Klugherz et al. [18], had reported that there was no significant association between events free survival and hypertension which is in contrast to the present study. Cecchi et al. [19], had found that hypertension alone is not independently associated with increased mortality, either at short term or long term follow-up, in STEMI and NSTEMI patients. Abrignani et al. [20], had also reported that that in patients with history of hypertension first attack of myocardial infarction had a better in-hospital outcome than no hypertensives which was contrast to the study findings.
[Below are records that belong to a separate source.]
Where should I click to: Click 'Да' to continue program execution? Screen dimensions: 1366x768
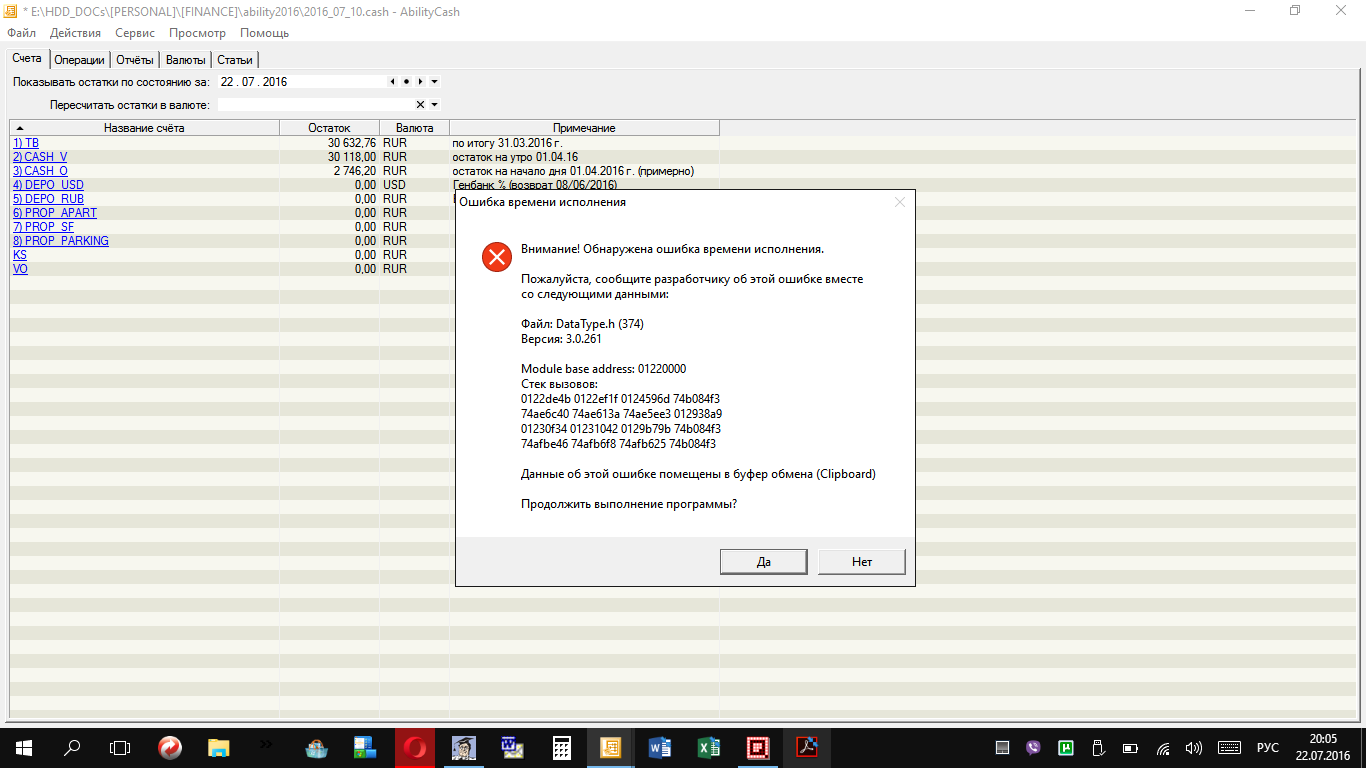tap(763, 562)
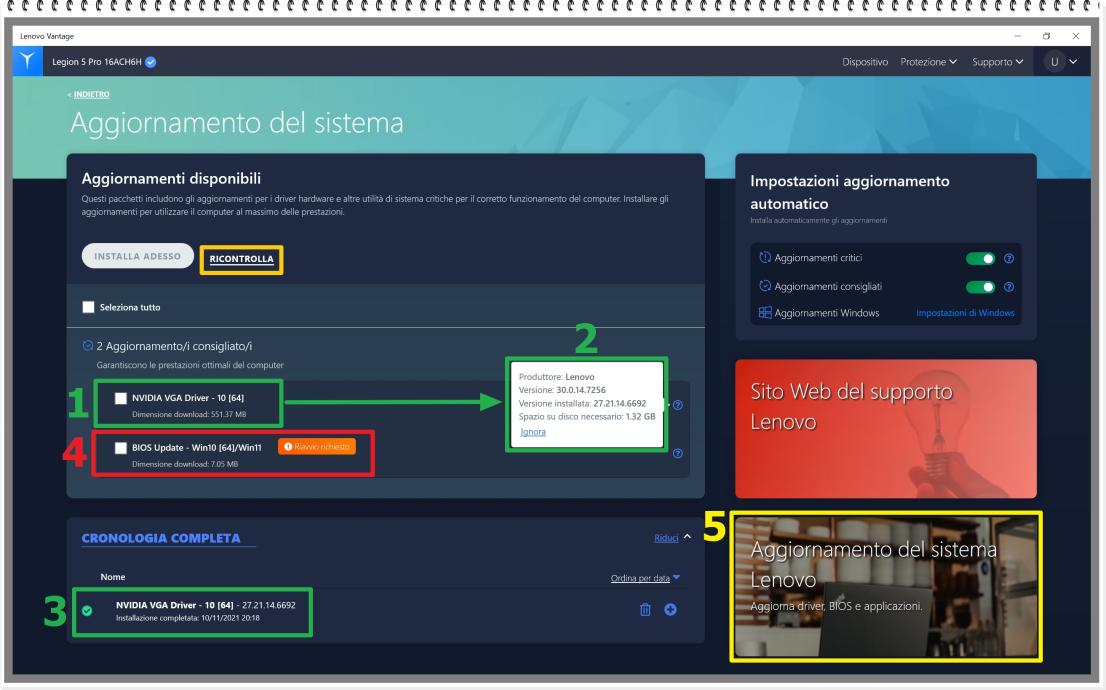1106x690 pixels.
Task: Click the verified badge next to Legion 5 Pro
Action: 151,61
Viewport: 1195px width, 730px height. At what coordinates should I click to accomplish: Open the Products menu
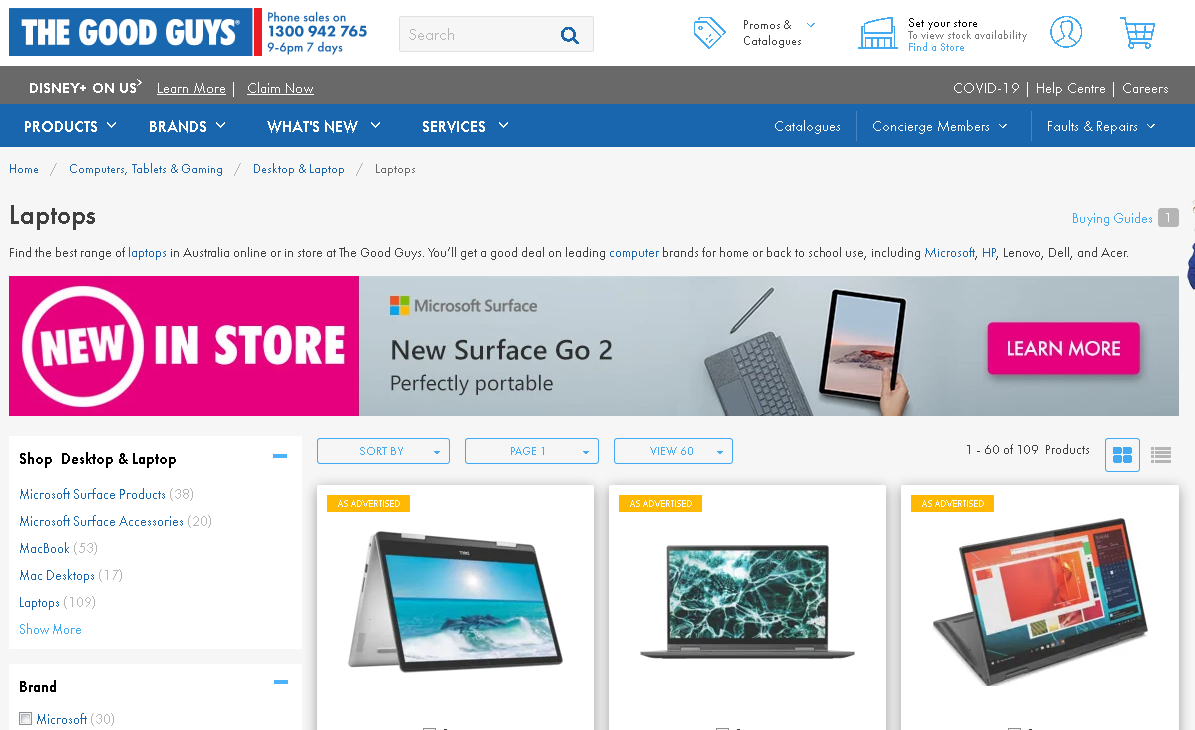pos(70,126)
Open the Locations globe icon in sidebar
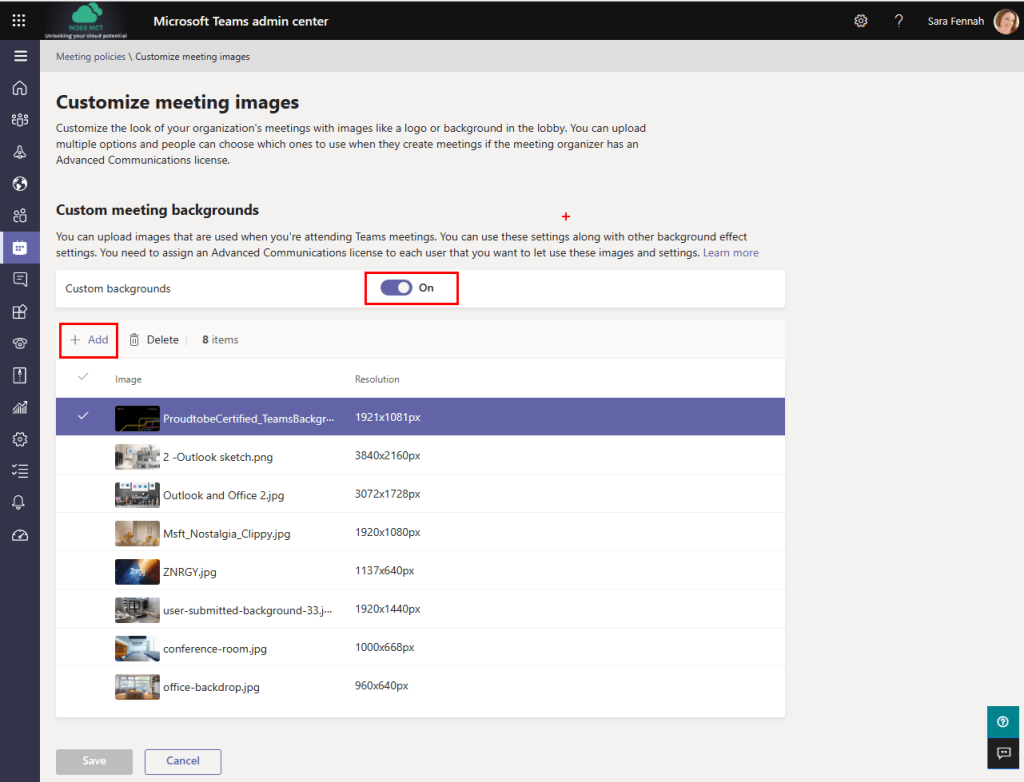Screen dimensions: 1024x782 (20, 183)
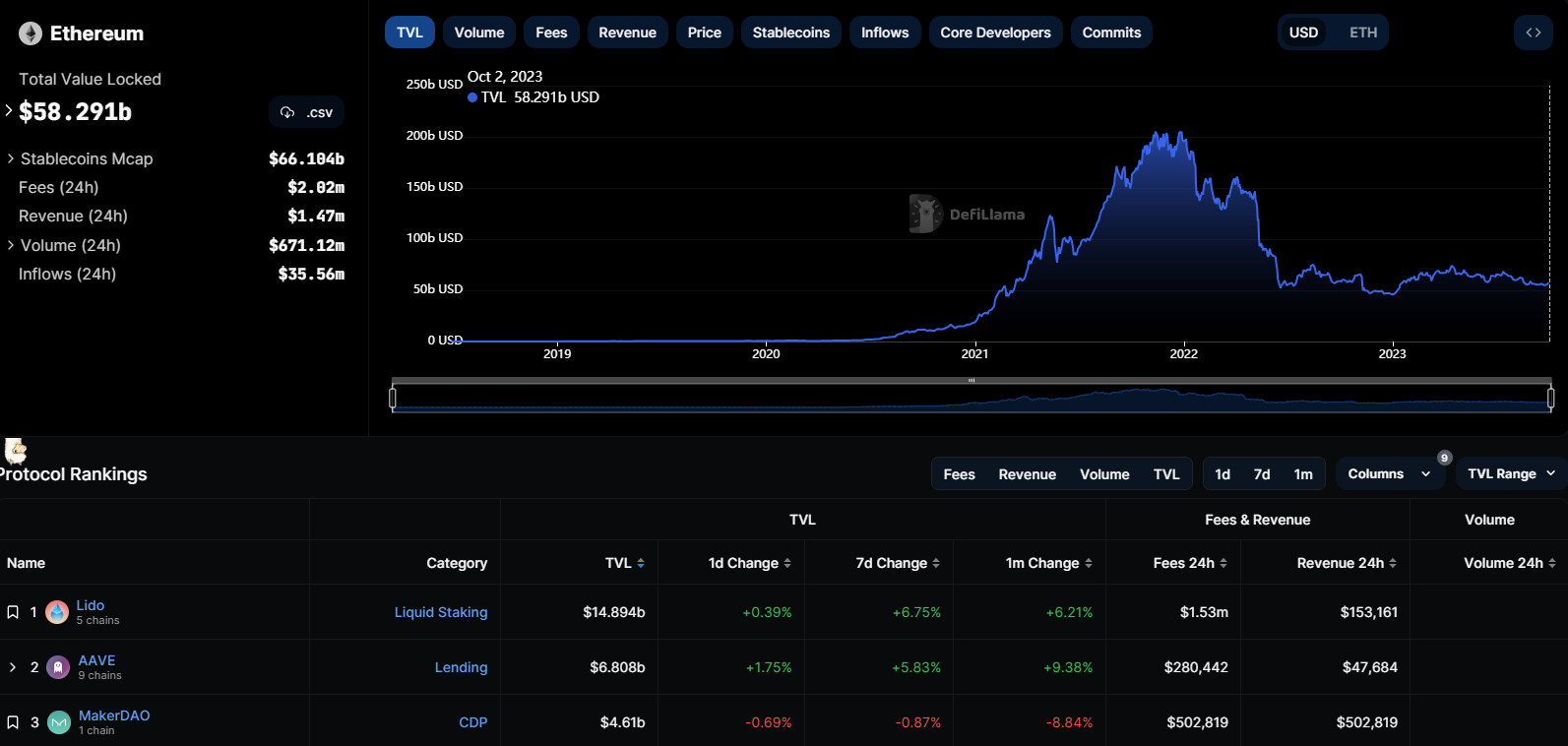
Task: Select the 7d change filter tab
Action: pyautogui.click(x=1261, y=473)
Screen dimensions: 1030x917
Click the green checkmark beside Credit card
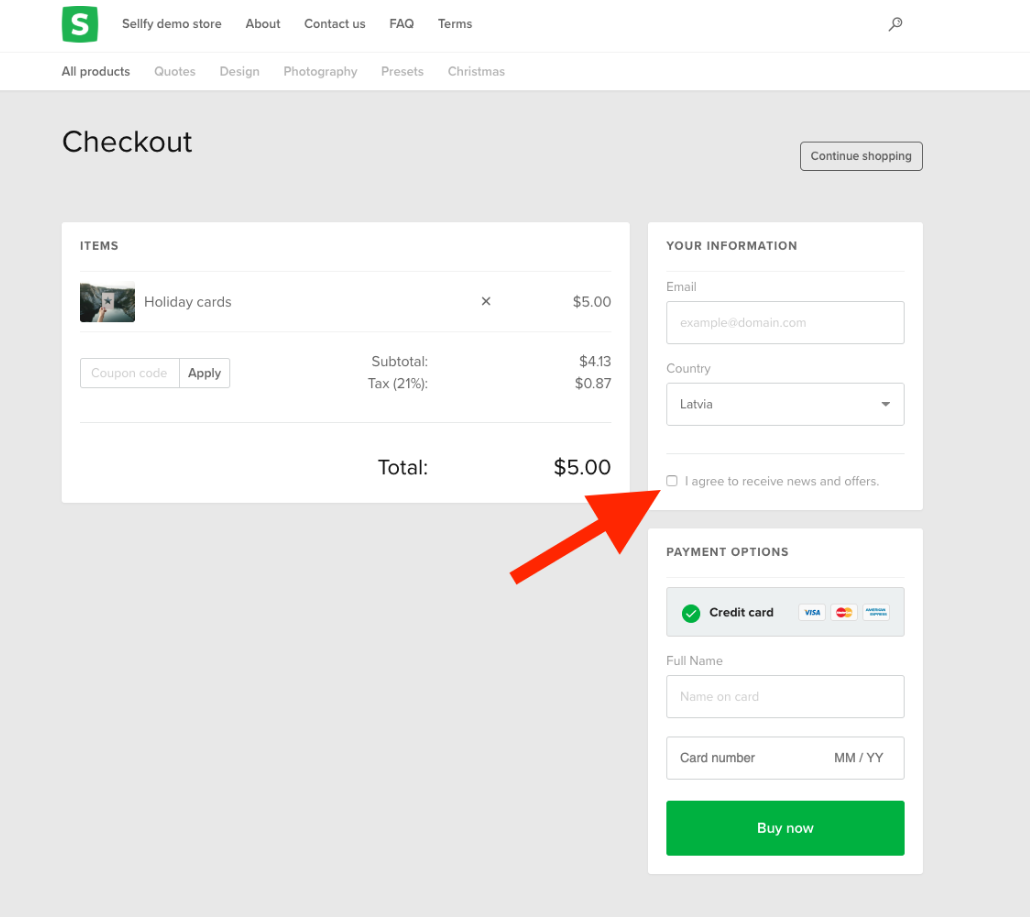click(690, 613)
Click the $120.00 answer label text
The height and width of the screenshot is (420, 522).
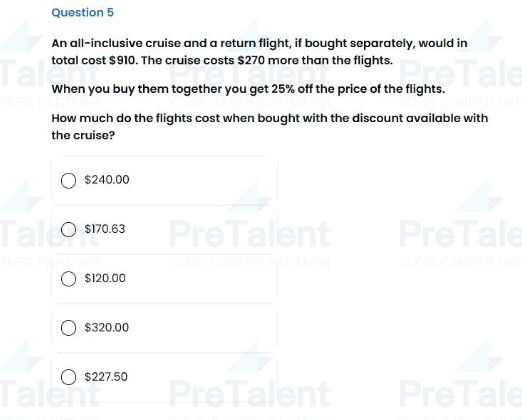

At the end of follow-up period, the major cardio vascular events were significantly high in patients with dyslipidemia when compared to the patients with normal lipid levels In accordance with the study findings Corrozza et al. [14], had reported a statistical significant association between comorbidities and restenosis in post PTCA patients. Zibaeenezhad et al. [21], had reported Major Cardiovascular Events (MACE) in 29.2% cases if multiple comorbidities were present during the follow up and a statistical significant association found between multiple comorbidities and MACE.

The effects on angioplasty in myocardial infarction in patients with smoking, diabetes, hypertension and dyslipidemia may be improved with relevance to the activation of the anti-aging gene Sirtuin 1. Sirtuin 1 is critical to the prevention of diabetes, dyslipidemia, hypertension and cardiovascular disease. Unstable angina and congestive cardiac failure may be controlled with relevance to Sirtuin 1 activation. The developing world is susceptible to the global chronic disease epidemic. Cell senescence and apoptosis is possibly correlated to Sirtuin 1 repression with diet and nutrition critical to Sirtuin 1 activation [22-24].

Conclusion

It can be concluded from the findings of the present study that angioplasty in myocardial infarction cases is able to achieve good long-term results. However, the major cardiovascular adverse events were higher in patients with history of smoking, diabetes, hypertension and dyslipidaemia and these patients with comorbidities and history of smoking need monitoring.

Acknowledgement

We thank the patient who participated in and contributed to the study.

Author Contributions

Details of contribution of each authors regards manuscript work & production.

Funding

This study has not received any external funding.

Competing Interests

All the authors of the present study does not have any conflicts of interest.